La circulaire invisible de juin est citée une première fois officiellement dans cette réponse du gouvernement
publiée le 21 septembre 2010 (qui reprend par ailleurs bizarrement une citation du Conseil Constitutionnel
de 1993 associant mariage et liberté individuelle alors que le Conseil Constitutionnel, en 2003, a requalifié
le mariage de liberté personnelle - plus ou moins un cran en-dessous et n'assurant plus les mêmes garanties).

De fait, ce basculement de liberté individuelle à liberté personnelle est au coeur de l'enjeu du mariage des
personnes en situation irrégulière ainsi que du lien entre la notion de mariage sous contrainte et la situation
irrégulière d'un des conjoints, lien déjà en partie dénoncé par le conseil constitutionnel mais auquel le
gouvernement et certains parlementaires continuent de s'accrocher car il permettrait d'annuler
(ou de ne pas reconnaître ou même de refuser de célébrer) le mariage d'une personne en situation irrégulière.

Et comme de bien entendu, la réponse gouvernementale ne cite aucune de ces deux dimensions ...

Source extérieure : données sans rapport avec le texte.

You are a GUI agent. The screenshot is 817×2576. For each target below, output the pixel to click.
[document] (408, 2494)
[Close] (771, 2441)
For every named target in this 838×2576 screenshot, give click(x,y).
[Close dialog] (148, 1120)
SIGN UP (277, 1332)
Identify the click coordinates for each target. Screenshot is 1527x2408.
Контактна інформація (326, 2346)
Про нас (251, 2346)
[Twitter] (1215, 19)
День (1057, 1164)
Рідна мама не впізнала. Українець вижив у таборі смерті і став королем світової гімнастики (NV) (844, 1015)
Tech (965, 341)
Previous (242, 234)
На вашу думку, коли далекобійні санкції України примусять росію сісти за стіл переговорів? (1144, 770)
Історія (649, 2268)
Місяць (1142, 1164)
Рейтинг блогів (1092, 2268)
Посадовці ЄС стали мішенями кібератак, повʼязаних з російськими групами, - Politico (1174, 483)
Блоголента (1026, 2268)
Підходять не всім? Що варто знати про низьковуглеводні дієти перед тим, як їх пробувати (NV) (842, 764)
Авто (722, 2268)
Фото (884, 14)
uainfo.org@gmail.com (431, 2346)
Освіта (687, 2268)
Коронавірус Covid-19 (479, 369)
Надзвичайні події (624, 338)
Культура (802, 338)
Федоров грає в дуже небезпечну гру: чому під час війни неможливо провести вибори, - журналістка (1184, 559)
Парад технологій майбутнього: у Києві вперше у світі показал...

http://questions.assemblee-nationale.fr/q13/13-82477QE.htm

Question N° : 82477de M. Hervé Gaymard ( Union pour un Mouvement Populaire - Savoie )Question écrite
Ministère interrogé > Immigration, intégration, identité nationale et développement solidaireMinistère attributaire > Justice et libertés (garde des sceaux)
Rubrique > familleTête d'analyse > mariageAnalyse > étrangers en situation irrégulière. réglementation
Question publiée au JO le : 29/06/2010 page : 7164
Réponse publiée au JO le : 21/09/2010 page : 10400
Date de changement d'attribution : 20/07/2010

Texte de la question

M. Hervé Gaymard attire l'attention de M. le ministre de l'immigration, de l'intégration, de l'identité nationale
et du développement solidaire sur le mariage des personnes en situation irrégulière. Dans sa décision du 20
novembre 2003, le Conseil constitutionnel a interdit de considérer que le fait pour un étranger de ne pouvoir
justifier de la régularité de son séjour constituerait dans tous les cas un indice sérieux de l'absence de
consentement.

D'autre part, la circulaire JUS C 0520349C du 02 mai 2005 relative à la lutte contre les mariages dissimulés ou
arrangés dispose que « l'officier de l'état civil ne peut refuser de célébrer le mariage d'une personne au seul motif
qu'elle est en situation irrégulière ». Face à cette situation, il souhaite savoir s'il les maires sont dans l'obligation
de marier des personnes dont il sait qu'elles se trouvent en situation irrégulière.

Texte de la réponse

La liberté matrimoniale, qui comprend la liberté de choisir son conjoint, est une liberté fondamentale, à valeur
constitutionnelle, reconnue à tous ceux qui résident sur le territoire de la République, quelle que soit leur situation.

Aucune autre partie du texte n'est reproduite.